Massive workers’ rallies across UK defend the right to strike 

The Tory government in the UK has been waging a war against the working class through its austerity-ridden policies and anti-worker legislation

February 03, 2023 by Peoples Dispatch
Right to Strike - UK
Mobilization at Newcastle upon Tyne on February 1, 2023. (Photo: Vyshakh Thaliyil) 

On Wednesday, February 1, over half a million people joined the ‘Right to Strike’ rallies called by trade unions across the UK to protest the austerity-ridden anti-worker policies of the Tory government, including a legislation which intends to curtail the right to strike.  More than 40,000 people marched in London alone. Rallies were also held in cities like Glasgow, Sheffield, Liverpool, Bristol, Manchester, Cambridge, Nottingham, Newcastle, among several others. The rallies were attended by activists and leaders of unions including the National Education Union (NEU), Public and Commercial Services (PCS) Union, University and College Union (UCU), Associated Society of Locomotive Engineers and Firemen (ASLEF), and National Union of Rail, Maritime and Transport Workers (RMT). 

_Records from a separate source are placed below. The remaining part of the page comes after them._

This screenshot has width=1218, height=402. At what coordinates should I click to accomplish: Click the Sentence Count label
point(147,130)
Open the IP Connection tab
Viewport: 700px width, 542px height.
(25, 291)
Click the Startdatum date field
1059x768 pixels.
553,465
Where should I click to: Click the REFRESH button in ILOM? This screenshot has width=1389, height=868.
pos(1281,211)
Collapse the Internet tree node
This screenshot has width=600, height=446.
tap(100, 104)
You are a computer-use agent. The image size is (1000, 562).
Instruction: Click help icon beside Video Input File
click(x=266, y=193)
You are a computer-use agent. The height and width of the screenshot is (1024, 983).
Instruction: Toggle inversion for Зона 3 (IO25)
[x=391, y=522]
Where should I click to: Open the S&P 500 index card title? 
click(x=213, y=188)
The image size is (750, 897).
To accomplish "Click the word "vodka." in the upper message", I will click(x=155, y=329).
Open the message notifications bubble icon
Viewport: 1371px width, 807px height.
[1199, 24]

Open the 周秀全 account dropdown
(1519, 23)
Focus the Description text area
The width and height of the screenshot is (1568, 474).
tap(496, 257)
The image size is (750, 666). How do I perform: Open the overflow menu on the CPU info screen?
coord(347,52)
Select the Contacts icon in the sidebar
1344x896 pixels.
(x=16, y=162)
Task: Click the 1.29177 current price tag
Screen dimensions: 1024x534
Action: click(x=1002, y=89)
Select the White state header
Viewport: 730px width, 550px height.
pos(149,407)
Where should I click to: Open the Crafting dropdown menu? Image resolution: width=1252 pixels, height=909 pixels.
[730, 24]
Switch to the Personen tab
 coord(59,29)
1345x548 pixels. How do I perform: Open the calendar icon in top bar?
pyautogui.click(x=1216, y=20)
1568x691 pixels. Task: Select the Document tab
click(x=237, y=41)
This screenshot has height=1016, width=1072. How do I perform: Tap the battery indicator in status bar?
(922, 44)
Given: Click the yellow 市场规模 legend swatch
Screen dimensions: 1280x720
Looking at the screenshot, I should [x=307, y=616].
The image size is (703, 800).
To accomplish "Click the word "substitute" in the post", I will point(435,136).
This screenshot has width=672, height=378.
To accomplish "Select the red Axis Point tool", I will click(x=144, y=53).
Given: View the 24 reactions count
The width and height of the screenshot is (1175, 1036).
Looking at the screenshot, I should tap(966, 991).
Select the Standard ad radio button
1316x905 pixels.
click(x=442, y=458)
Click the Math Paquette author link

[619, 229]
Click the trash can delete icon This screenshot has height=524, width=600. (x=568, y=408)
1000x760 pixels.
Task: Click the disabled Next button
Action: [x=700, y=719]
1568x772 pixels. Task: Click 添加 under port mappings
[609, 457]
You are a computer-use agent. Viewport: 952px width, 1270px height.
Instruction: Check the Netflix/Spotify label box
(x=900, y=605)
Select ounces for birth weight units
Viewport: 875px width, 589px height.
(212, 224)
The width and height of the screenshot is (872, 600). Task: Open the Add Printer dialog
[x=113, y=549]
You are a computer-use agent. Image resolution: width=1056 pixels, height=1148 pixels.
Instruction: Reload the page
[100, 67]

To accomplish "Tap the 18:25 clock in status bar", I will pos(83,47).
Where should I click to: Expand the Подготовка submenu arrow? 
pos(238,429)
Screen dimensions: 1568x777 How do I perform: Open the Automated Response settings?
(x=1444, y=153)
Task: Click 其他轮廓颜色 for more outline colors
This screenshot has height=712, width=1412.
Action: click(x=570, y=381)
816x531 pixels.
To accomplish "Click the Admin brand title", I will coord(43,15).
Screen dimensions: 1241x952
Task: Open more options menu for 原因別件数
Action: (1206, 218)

Teachers formed the largest contingent in the rallies, raising banners that read ‘Save Our Schools,’ and calling for an increase in wages, staff, and funds for schools. The demonstrators demanded that the Tory government withdraw the anti-strike bill and the notorious Scabs’ Charter.

The Tory government introduced a controversial Strikes (Minimum Service Levels) Bill in the UK parliament on January 10, which would enable the state and employers to force workers to ensure minimum service during trade union strikes across eight key sectors including health, ambulance, fire and rescue, security, education, and transport. The bill would empower bosses to sack workers who refuse to provide a minimum level of service during walkouts across key sectors, as well as sue trade unions in court both to prevent strikes and claim damages. It has gone through the House of Commons and currently awaits its second reading in the House of Lords on February 23. The bill has outraged the working class across Britain, who are already at loggerheads with the Tory government over pay restoration, the untackled  cost of living crisis, and the Scabs’ Charter.

In his statement on February 1, Communist Party of Britain (CPB) General Secretary Robert Griffiths greeted the protesting workers and said that “union action is stronger when we are together. Today is a living testimony to working class principles of unity, solidarity, and not crossing a picket line. There is a rising tide of rage at the attack on wages, conditions, pensions, and services, and at a government that simultaneously blocks negotiations in some areas whilst conducting sham negotiations in others. They should come to the table or clear out of the way.”

Kevin Courtney, joint general secretary of the National Education Union (NEU) said that “taking strike action is very much a last resort for our members. Knowing that parents and members of the community support them taking a stand to ‘Save Our Schools’ will give educators huge confidence in taking this action, not just for fair pay, but in defense of children’s education.”

The Trade Union Congress (TUC) has called for another round of mobilization on the budget day of the Tory government, March 15.